Portland souvenir

Una guida turistica sui generis, una selezione di luoghi – con tanto di dettagliati indirizzi - che lo scrittore Chuck Palahniuk considera fondamentali per conoscere al meglio la sua amata città: Portland, Oregon. I suggerimenti sono davvero molti e molto molto particolari: dalla casa auto-pulente (un'ingegnosa quanto macchinosa invenzione di una artista locale), al teatro dove va in scena da più di vent’anni il Rocky Horror Picture Show (le cui repliche sono accompagnate da strani riti di iniziazione), dalla ricetta dei fagioli all’occhio nero (che si possono gustare all’impareggiabile Delta cafè), al Portland Memorial (l’immenso cimitero dove l’autore confessa di aver scritto una parte del suo romanzo, Survivor), dal Rebuilding Center (dove è possibile acquistare nientemeno che... un impianto idraulico), al Movie Madness (un museo di memorabilia dove si possono ammirare tra le altre cose il coltello del film Psycho e il cappellino di Tony Curtis in A qualcuno piace caldo). Alla miniera di informazioni turistiche si alternano “cartoline” autobiografiche dove l’autore irrompe con brevi flash in cui mescola con il suo stile ricordi personali, flash emozionali ed aneddoti legati alla città.

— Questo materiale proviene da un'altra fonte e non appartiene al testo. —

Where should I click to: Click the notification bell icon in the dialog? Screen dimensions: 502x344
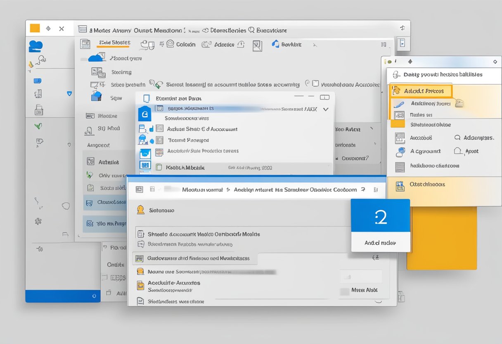click(x=140, y=210)
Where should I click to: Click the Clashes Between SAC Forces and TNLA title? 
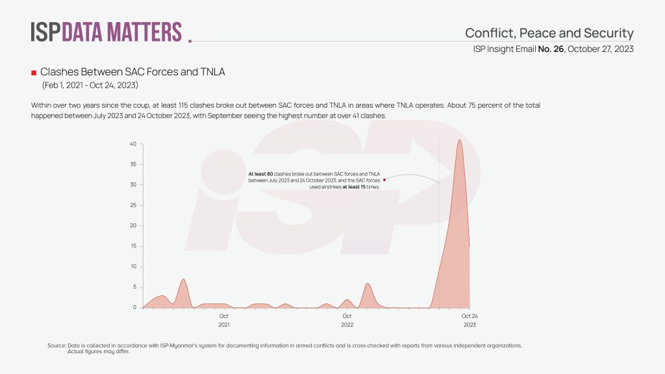132,72
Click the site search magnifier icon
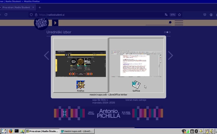 coord(170,23)
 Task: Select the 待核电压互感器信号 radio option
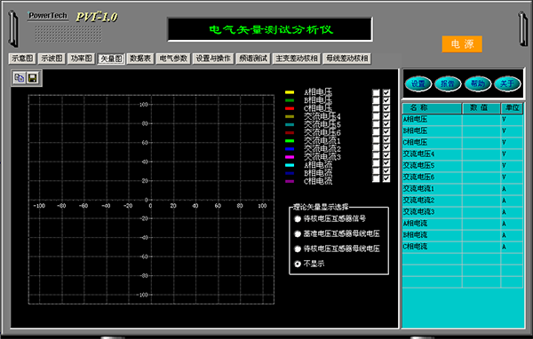[298, 219]
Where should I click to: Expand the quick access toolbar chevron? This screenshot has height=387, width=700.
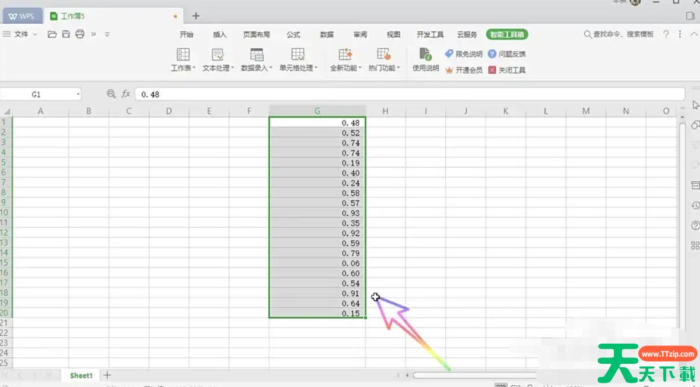point(107,34)
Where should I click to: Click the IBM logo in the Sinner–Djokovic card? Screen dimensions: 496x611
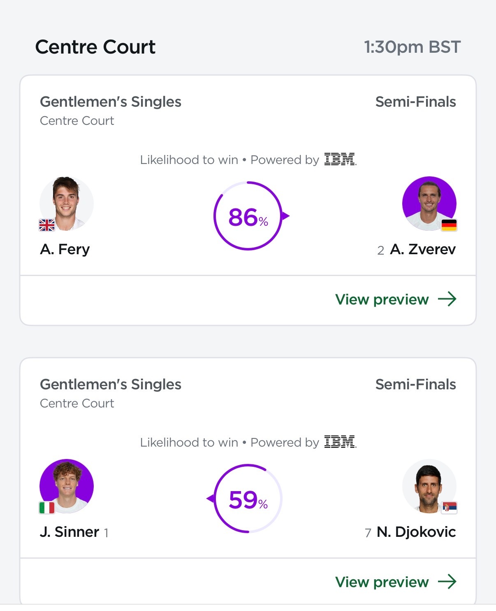click(340, 442)
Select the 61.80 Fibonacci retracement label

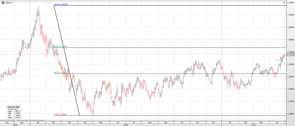tap(60, 46)
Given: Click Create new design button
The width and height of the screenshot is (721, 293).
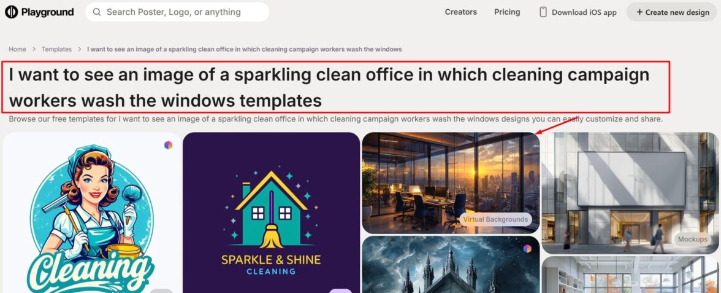Looking at the screenshot, I should [x=672, y=12].
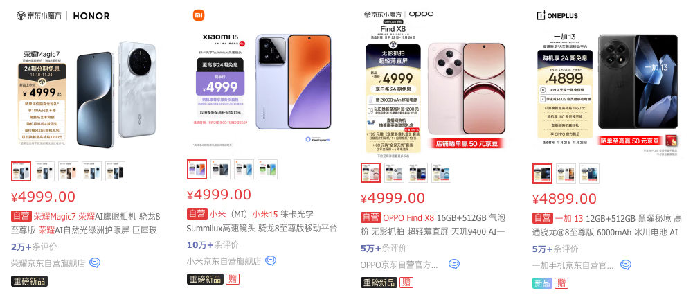Viewport: 693px width, 295px height.
Task: Select third thumbnail of OPPO Find X8
Action: [x=417, y=173]
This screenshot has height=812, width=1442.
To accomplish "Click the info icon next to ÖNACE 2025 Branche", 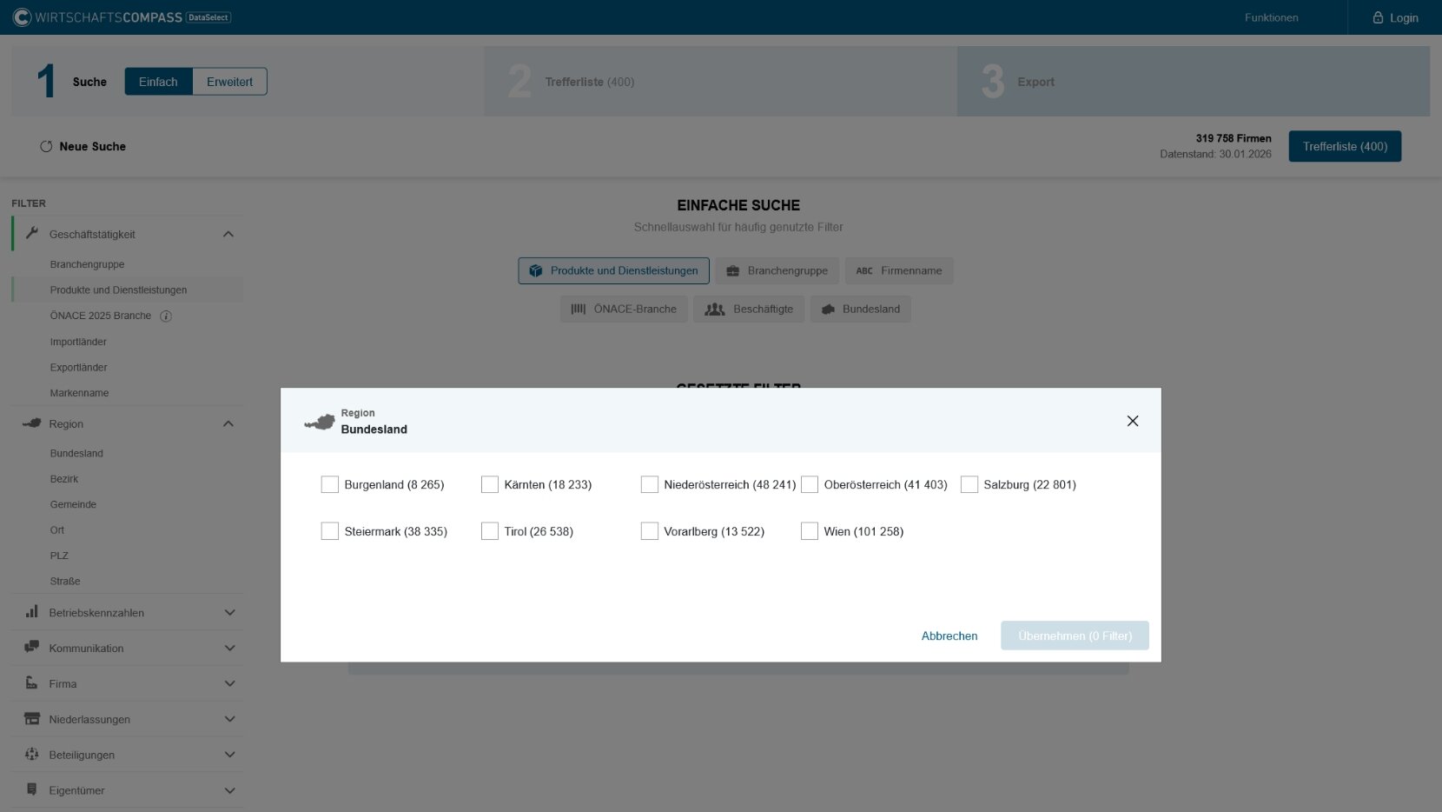I will pyautogui.click(x=166, y=316).
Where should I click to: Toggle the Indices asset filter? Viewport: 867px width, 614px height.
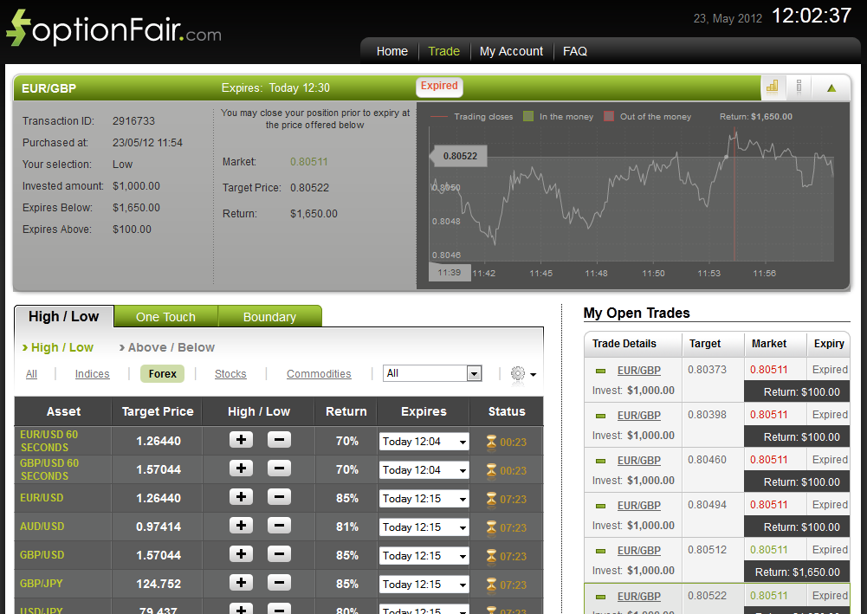click(92, 373)
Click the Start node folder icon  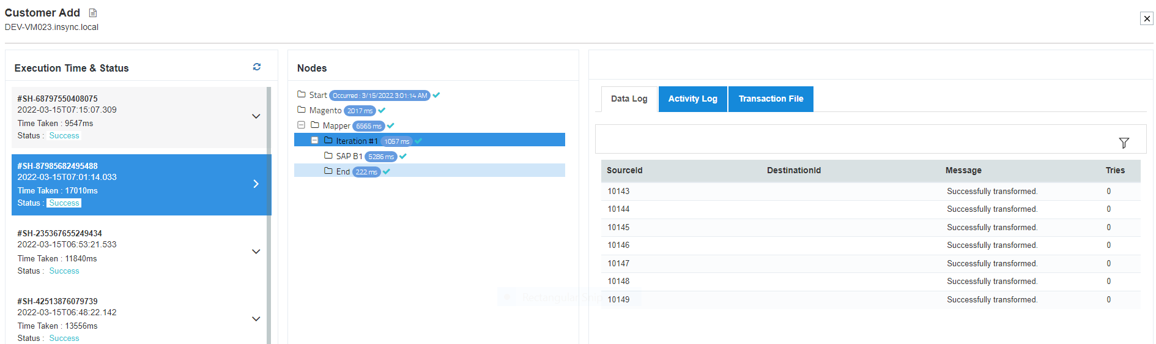pos(302,94)
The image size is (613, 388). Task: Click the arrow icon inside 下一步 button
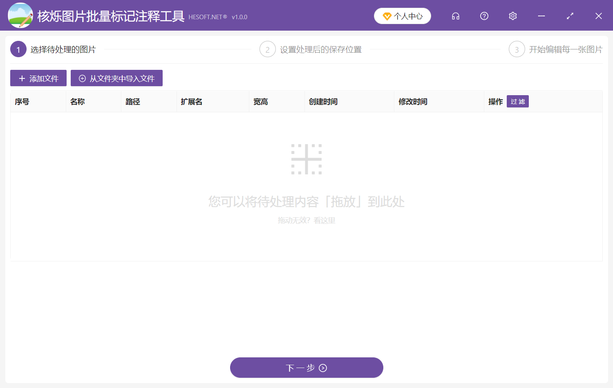coord(322,368)
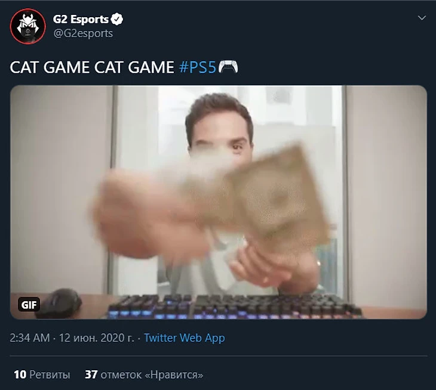Click the retweet count number 10

[20, 374]
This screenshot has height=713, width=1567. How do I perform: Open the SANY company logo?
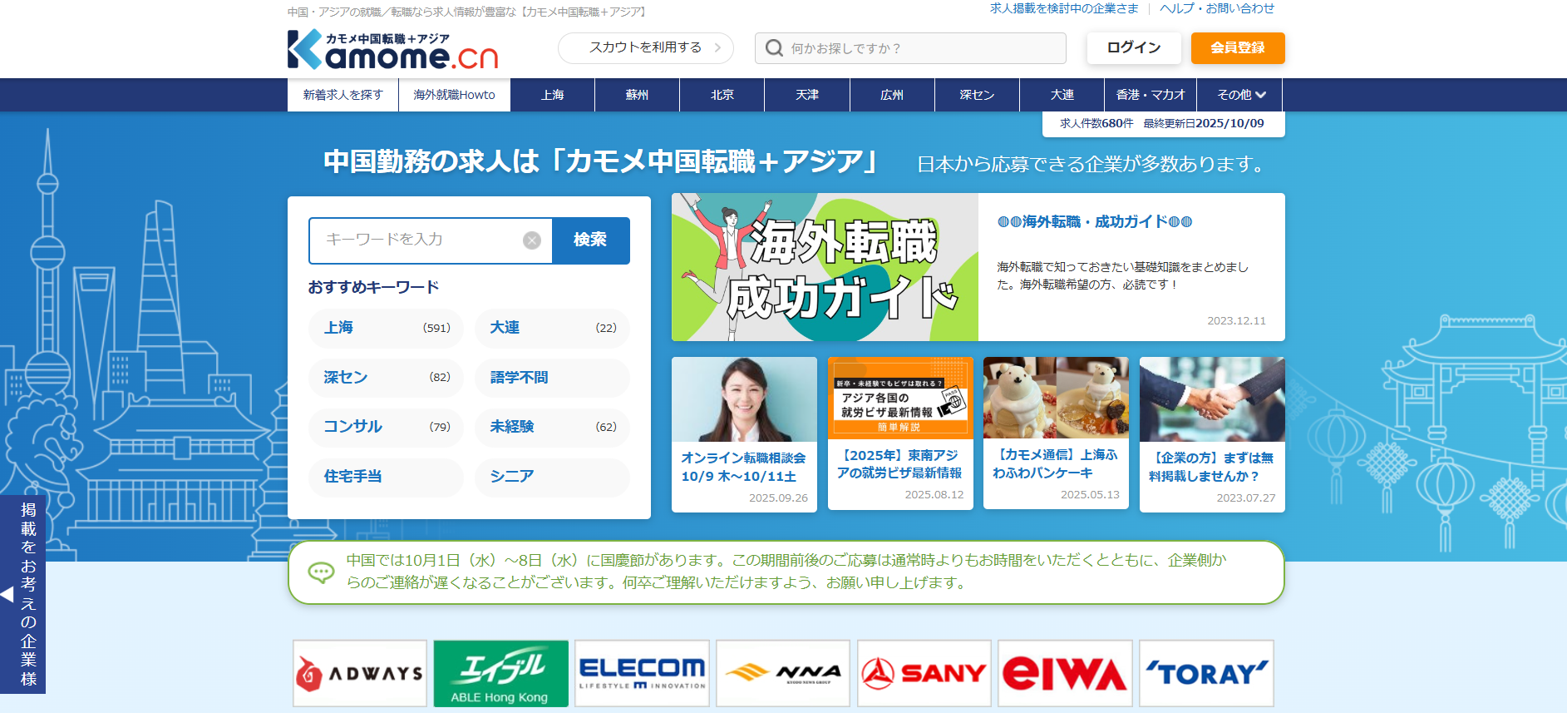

Chuck Palahniuk – che è nato a Pasco in California ma che vive a Portland dal 1980, dove si è laureato – sceglie una forma inconsueta per raccontarsi e raccontare la sua città, una guida che assomiglia ad un trip, in cui segnala una serie di mete inconsuete ma estremamente significative. Scordatevi le solite informazioni noiose ed ingessate, dimenticate l’hotel di charme, il ristorante alla moda o l’avveniristico centro commerciale, qui troverete indirizzi in linea con la personalità a dir poco originale – a tratti oserei dire inquietante - del buon Chuck. Un divertissement che scorre sul filo sottile dell’autobiografia non senza un pizzico di autocompiacimento e una strizzatine d’occhio al marketing, in fondo bisogna pur vendere qualche copia... E’ cosa nota che Palahniuk ami ogni tanto spedire ai lettori che gli scrivono, come ringraziamento del loro affetto, un sorpendente cadeau: un pacco colmo degli oggetti più disparati: pupazzi, cioccolatini, semi per carote… Con questa premessa possiamo considerare questo volumetto, in apparenza velleitario, proprio come un regalo, da non perdere soprattutto per i numerosissimi fan – o dovrei dire feticisti - dello scrittore sparsi in giro per il mondo. Compresa la sottoscritta, ovviamente.